— Да, — вздохнул человечек. — Я же тебе говорил: ничего особенного.

— Так вы?.. Так вы… луч?

— Ну, конечно, — снисходительно улыбнулся человечек.

— Тогда я могу ехать в отпуск! — с облегчением воскликнул Василий Семенович.

— А почему это раньше ты не мог? — нахмурился Веснушка, подозрительно оглядел Василия Семеновича. — Чем это я тебе мешал? Никогда еще я не слышал, чтобы солнечный луч мешал кому-нибудь ехать в отпуск. Может, ты слышал, а я нет.

— Нет, мой дорогой, глубокоуважаемый солнечный луч, — широко улыбнулся Василий Семенович. — Тут вся загвоздка в моем несчастном характере. Я должен все понимать. А если мне что-то непонятно, я просто заболеваю. Я думаю об этом непонятном день и ночь и не могу остановиться. И вот я все думал, думал, думал, кто же это все-таки сидел на кончике моей папиросы в ту темную, ненастную ночь? И если бы я поехал в отпуск, я бы все равно не отдыхал, а только думал, думал, думал об одном и том же. А теперь я все знаю и могу спокойно ехать в отпуск.

Глава 27. Разговор по-кошачьи

Катя от смеха не могла устоять на ногах.

Она без сил повалилась на свою кровать. Но, вспомнив, как мама не любит измятое покрывало, вскочила, расправила складки, чтобы покрывало лежало ровненько, но, не выдержав, от смеха тут же снова кувыркнулась на кровать.

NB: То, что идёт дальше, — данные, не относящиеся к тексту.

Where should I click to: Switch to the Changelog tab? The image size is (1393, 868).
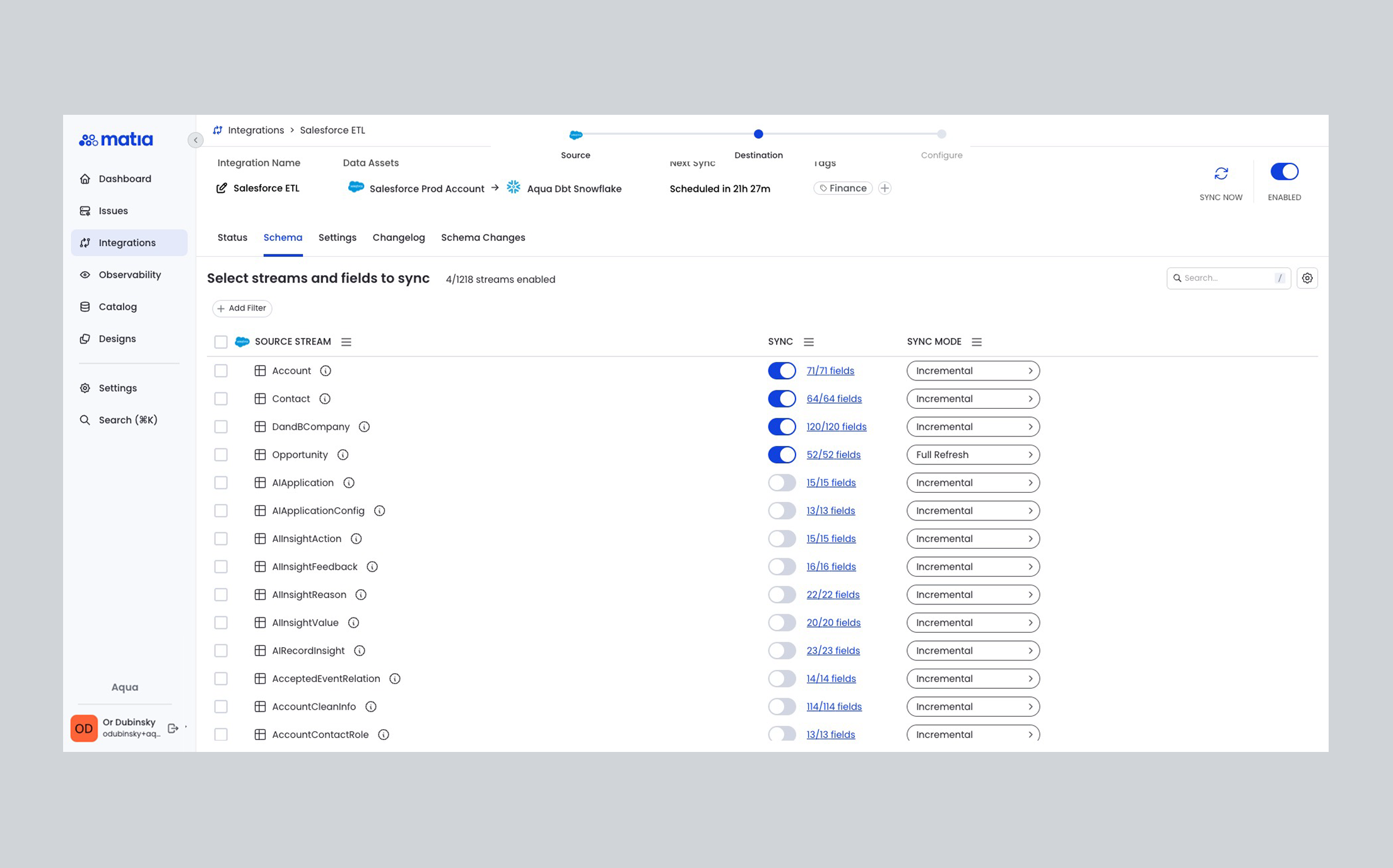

Веснушке пришлось раз десять, не меньше, повторять Кате, как он спалил заявление Взялииобидели.

— Ой, Веснушка, какой ты умный, ужас! — с восхищением сказала Катя. — Надо же догадаться и разложиться на семь цветов.

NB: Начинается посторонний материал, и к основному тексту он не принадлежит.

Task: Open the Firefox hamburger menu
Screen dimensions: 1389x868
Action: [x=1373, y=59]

— А, велика важность, это все лучи умеют, — Веснушка беспечно махнул рукой. — Вот тебе, я уверен, слабо разложиться на семь цветов. Сколько бы ты ни старалась. Интересно, а кто, по-твоему, радуги устраивает после грозы? А на ледниках что мы творим! Альпинисты только пищат от восторга. Ох, чего я только не умею! А сколько я знаю… Сколько я всякого повидал! — Лицо Веснушки вдруг стало печальным. Знаешь, я даже устал все помнить. Наверно, потому, что я видел слишком много…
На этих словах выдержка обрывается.